NAP allows IT to enforce organizational policies when client computers attempt to connect to the corporate network. These policies are referred to as health policies. When a client device meets the health policy requirements, it is considered compliant. Four methods are available for restricting client devices until they have demonstrated that they meet the policy requirements. IT pros can implement a single method or combine several methods to increase the robustness of the solution.
When IPsec is used, the client device is able to communicate with only a limited number of servers until it has demonstrated its compliance. Other managed systems will ignore network traffic from these client devices unless they prove their compliance or are exempted from compliance checks. When compliance has been confirmed, the client device achieves unrestricted access, because the managed systems are able to recognize that its compliance status has been established. IPsec enforcement can be complex to deploy, because it relies on IPsec and certificates issued from a public key infrastructure (PKI). However, it is robust and does not involve upgrading infrastructure components such as Ethernet switches or DHCP servers.
When 802.1X is used—over either wired or wireless networks—the client device’s access is restricted by network infrastructure devices such as wireless connection points and switches. Until the device has demonstrated its compliance, client access is restricted. Restriction is enforced on the network access device using an access control list (ACL) or by placing the client device on restricted virtual local area networks (VLANs). The 802.1X standard is more complex to deploy than DHCP, but it provides a high degree of protection.
When VPN enforcement is used, the VPN server itself restricts the client device’s access by using IP filters until the client device has demonstrated its compliance. When compliance has been proven, the VPN server lifts the restrictions and grants the client device full access. VPN enforcement is less complex than either IPsec or 802.1X, but it can restrict only remote client devices and is not appropriate for controlling access to client devices that connect locally. VPN enforcement requires the RRAS service in Windows Server 2008 and the Microsoft VPN client included with Windows XP with SP3, Windows Server 2008, and Windows Vista.

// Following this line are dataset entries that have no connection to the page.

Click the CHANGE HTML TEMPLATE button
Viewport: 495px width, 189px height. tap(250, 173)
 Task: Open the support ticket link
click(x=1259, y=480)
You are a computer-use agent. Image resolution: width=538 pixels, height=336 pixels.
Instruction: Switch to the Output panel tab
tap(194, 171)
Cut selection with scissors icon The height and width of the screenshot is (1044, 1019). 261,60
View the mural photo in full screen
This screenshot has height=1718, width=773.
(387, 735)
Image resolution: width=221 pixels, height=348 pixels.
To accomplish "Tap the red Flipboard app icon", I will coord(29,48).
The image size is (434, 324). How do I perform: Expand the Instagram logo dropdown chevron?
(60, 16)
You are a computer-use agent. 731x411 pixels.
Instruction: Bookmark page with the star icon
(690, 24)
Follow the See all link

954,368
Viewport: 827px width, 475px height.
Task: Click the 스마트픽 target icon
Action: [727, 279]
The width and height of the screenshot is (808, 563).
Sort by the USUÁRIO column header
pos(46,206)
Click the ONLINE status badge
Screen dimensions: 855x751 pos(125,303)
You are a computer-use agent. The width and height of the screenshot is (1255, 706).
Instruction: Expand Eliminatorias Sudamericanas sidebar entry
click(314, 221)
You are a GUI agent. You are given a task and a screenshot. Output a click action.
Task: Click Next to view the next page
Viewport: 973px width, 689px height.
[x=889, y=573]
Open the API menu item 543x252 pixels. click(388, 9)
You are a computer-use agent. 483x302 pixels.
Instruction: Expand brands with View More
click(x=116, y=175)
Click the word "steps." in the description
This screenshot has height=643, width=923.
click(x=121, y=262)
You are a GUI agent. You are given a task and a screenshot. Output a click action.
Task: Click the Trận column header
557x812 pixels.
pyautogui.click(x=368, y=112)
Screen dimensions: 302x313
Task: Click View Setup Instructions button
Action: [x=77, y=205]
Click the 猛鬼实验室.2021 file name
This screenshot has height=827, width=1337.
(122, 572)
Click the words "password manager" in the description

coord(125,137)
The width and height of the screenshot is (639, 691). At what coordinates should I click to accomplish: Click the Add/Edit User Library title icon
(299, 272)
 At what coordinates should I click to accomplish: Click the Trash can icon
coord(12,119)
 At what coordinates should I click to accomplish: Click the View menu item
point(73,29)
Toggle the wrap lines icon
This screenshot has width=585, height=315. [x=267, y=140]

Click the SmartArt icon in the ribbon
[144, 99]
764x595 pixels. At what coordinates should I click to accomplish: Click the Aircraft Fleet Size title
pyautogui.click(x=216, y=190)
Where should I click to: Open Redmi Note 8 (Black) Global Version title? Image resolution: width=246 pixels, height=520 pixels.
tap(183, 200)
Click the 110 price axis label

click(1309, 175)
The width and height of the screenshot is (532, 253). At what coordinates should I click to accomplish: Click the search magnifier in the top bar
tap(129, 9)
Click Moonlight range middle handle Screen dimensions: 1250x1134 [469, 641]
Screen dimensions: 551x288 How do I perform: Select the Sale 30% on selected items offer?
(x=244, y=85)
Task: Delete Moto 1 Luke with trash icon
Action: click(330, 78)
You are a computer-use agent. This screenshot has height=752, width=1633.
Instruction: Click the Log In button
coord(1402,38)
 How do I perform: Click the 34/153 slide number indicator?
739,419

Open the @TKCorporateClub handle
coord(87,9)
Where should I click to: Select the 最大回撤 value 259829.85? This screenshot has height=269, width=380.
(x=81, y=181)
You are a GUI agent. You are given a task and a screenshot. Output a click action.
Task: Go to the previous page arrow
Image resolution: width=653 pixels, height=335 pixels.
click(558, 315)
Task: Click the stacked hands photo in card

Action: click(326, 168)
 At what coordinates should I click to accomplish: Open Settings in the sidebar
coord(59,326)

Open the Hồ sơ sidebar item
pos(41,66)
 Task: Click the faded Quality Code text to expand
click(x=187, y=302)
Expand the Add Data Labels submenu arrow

When DHCP is used, the DHCP server assigns an Internet Protocol version 4 (IPv4) address configuration to client devices that allows them limited access to the network until they have demonstrated compliance with the organization’s health policies. When a client device has proven its compliance, it receives a new configuration that grants it unrestricted access. Although DHCP enforcement is the simplest to deploy, it is also the easiest for malicious users to bypass if they have administrative privileges on their computer, because they can manually configure their computer with a static IP address, which avoids all DHCP enforcement capabilities.